Rumi is especially popular among Iranians, Turks, and South Asians, typically under the title mawlana or mevlana (“our master”) or mevlevi (“my master”), or simply as Rumi (pronounced roo-MEE; meaning “Roman” or, more accurately, “Byzantine,” since he lived in former Byzantine territory under the Seljuq Sultanate of “Rum” or “Rome.” The Mevlevi Sufi order, which was founded after his death, is best known in the West as the “Whirling Dervishes.” They are famous for using music and ritual dance as means of meditation and of drawing near to God.

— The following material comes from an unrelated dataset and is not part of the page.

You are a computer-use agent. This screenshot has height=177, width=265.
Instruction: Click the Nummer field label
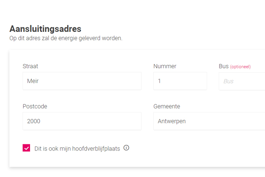click(165, 66)
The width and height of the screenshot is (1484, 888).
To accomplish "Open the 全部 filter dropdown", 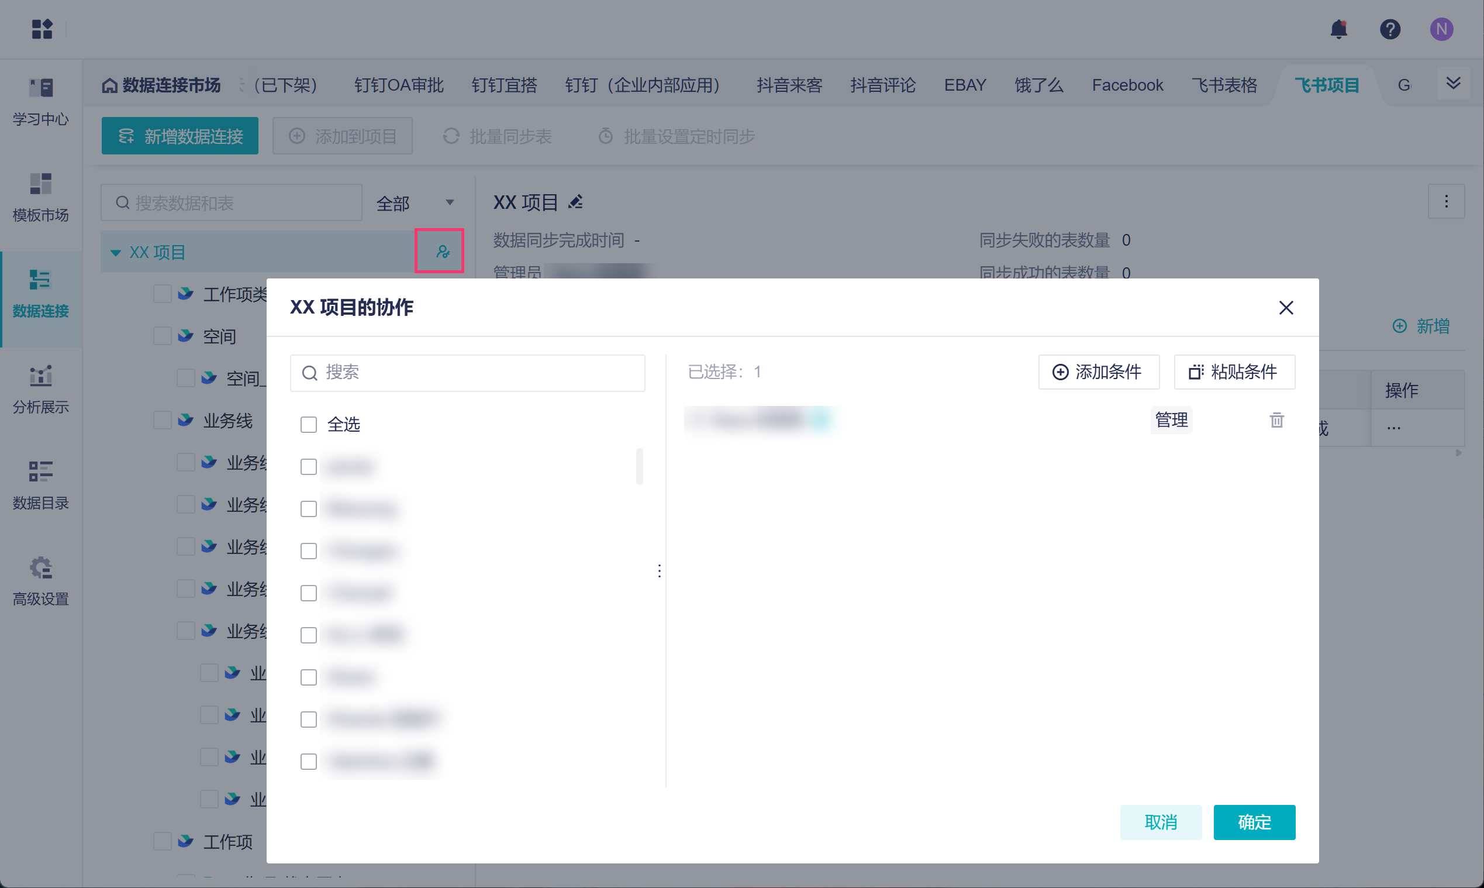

Rumi’s work has been widely translated, and I’m told that he has been, and may still be, the most popular or best selling poet in the United States. (He’s very fashionable among adherents of “New Age” thinking, though I’m not at all sure that they understand him as he would have wanted to be understood.)
He’s also very quotable. (You’re probably aware of the story of the blind men and the elephant, which appears in the Mathnawi.)
But I want to cite one particular passage of his poetry, which seems to me to be laying out a curious theory of a kind of “evolution”:
I died as a mineral and became a plant.
I died as plant and rose to animal.
I died as animal and I was Man.
Why should I fear? When was I less by dying?
Yet once more I shall die as Man, to soar
With angels bless’d; but even from angelhood
I must pass on: all except God doth perish.
When I have sacrificed my angel-soul,
I shall become what no mind e’er conceived.
Oh, let me not exist! For Non-existence
Proclaims in organ tones,
To Him we shall return.
In the end, he’s talking about a mystical union with the divine. But it seems to me not unreasonable to read him as talking, also, about a kind of human deification.
Anyway, I share the passage with you as something to think about.